Beveiliging en bediening
Voorwaarde voor een waterdichte beveiliging is dat de hele baan wordt verdeeld in blokken met als principe dat in ieder blok slechts één trein aanwezig mag zijn. Natuurlijk kan een trein wel aanwezig zijn in meerdere blokken tegelijk, a) bij overgaan van een blok naar het volgende blok en/of b) als een trein langer is dan één blok zal ook het achterliggende blok bezet blijven en dus niet toegankelijk zij voor een andere trein. In het gekozen Märklin systeem met K-rails (waarvan de twee railstaven onderling geïsoleerd zijn) kan gebruik gemaakt worden van zgn. spoorstroomlopen: Het kortsluiten van de signaalrail naar de geaarde rail door iedere as van ieder voertuig werkt als "blok-bezet" signaal. Dit werkt goed zonder verdere maatregelen, behalve op wissels! Op wissels is bezetmelding via voertuigassen bijna onmogelijk en daarom is hier gekozen voor een infrarood lichtsluis oplossing.

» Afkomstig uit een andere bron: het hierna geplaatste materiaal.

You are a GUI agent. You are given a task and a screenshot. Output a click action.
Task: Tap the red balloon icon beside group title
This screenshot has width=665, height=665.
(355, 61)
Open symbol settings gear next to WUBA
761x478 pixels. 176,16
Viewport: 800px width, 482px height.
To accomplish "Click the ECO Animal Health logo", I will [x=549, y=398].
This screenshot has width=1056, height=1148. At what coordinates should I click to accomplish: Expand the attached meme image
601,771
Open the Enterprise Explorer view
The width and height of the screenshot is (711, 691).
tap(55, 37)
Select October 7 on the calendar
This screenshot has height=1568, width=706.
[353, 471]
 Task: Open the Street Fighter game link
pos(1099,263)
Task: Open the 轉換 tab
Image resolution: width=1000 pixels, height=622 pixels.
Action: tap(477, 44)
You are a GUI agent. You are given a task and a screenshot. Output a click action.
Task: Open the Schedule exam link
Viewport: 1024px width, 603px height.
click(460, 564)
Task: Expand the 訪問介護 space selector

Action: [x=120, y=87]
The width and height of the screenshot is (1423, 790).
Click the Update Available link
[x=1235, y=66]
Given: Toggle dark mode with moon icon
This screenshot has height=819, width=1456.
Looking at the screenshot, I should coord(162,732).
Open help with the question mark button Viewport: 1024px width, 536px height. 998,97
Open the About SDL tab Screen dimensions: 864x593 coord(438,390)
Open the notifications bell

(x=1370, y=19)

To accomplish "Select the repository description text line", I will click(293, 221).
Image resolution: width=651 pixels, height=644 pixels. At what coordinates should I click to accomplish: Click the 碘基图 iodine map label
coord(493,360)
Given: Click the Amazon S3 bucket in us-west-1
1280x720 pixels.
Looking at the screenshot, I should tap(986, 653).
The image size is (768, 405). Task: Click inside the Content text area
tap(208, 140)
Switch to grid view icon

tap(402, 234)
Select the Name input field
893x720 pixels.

De bediening van de baan is zo ingericht dat de “operator” wissels in gewenste richtingen zet en vervolgens seinen per stuk op veilig zet. In mijn geval gaat dat allemaal met de toetsen op het Commodore 64 toetsenbord.
Treinen die in Auto-mode zijn gezet zullen zelfstandig rijden volgens de seinbeelden die ze tegenkomen: In blok met groen aan de uitgang met maximale snelheid, met geel aan de uitgang afremmen naar medium snelheid, met rood aan de uitgang afremmen tot lage snelheid en stoppen voor het rode sein.
De beveiliging zorgt er voor dat de operator geen foutieve handelingen kan doen. Wissels die in een vrij gegeven rijweg liggen of waar een trein op staat zijn geblokkeerd en kunnen dus niet abusievelijk omgelegd worden. Seinen richting bezette blokken of kruisende, vrij gegeven rijwegen kunnen niet veilig gezet worden. Veilig gezette seinen kunnen niet gereset worden, alleen een passerende trein zal seinen achter zich resetten op rood.
Treinen die niet in Auto-mode staan kunnen handbediend gereden worden. Dat geeft de operator bijv. de mogelijkheid om rangeerbewegingen uit te voeren zonder zich zorgen te hoeven maken hoe het gaat met de Auto-mode treinen. Slechts zo nu en dan wissels omleggen en/of seinen op veilig zetten. Het rijden gaat automatisch en veilig.